TASK REQUIREMENTS
In how many lines of the records does the string "Switch" appear? State only the number.

GIVEN RECORDS
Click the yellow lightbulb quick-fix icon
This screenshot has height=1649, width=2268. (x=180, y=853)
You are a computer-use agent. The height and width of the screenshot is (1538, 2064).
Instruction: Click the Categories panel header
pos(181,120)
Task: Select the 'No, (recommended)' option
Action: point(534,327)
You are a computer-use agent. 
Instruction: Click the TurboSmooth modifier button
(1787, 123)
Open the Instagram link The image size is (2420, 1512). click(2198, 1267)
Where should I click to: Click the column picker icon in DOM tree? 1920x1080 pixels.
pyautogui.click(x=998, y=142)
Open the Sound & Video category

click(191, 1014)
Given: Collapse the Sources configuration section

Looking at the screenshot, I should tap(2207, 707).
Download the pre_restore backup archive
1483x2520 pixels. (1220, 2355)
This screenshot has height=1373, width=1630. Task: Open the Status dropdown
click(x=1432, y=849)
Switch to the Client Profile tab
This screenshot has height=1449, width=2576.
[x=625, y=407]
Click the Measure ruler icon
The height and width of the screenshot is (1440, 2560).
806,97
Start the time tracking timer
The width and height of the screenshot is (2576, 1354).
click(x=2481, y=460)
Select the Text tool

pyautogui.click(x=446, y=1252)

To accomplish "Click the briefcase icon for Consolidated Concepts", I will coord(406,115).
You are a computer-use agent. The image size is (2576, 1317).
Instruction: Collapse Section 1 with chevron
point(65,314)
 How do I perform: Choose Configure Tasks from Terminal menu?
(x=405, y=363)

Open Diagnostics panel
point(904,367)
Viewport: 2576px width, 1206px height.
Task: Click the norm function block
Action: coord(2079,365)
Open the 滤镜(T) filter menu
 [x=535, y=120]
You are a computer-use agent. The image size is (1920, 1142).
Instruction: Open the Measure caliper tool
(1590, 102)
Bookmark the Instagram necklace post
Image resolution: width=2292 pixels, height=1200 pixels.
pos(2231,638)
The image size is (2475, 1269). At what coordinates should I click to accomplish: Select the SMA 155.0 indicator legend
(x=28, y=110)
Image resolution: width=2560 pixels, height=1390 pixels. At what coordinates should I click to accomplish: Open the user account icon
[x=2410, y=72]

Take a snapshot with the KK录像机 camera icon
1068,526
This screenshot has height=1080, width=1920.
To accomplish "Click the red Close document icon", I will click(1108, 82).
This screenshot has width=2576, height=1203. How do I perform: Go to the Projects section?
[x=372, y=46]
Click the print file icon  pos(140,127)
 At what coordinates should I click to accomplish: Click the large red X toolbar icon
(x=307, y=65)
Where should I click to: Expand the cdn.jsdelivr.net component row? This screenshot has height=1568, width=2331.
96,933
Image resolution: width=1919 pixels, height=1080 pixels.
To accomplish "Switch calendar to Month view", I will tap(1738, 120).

TASK OUTPUT
2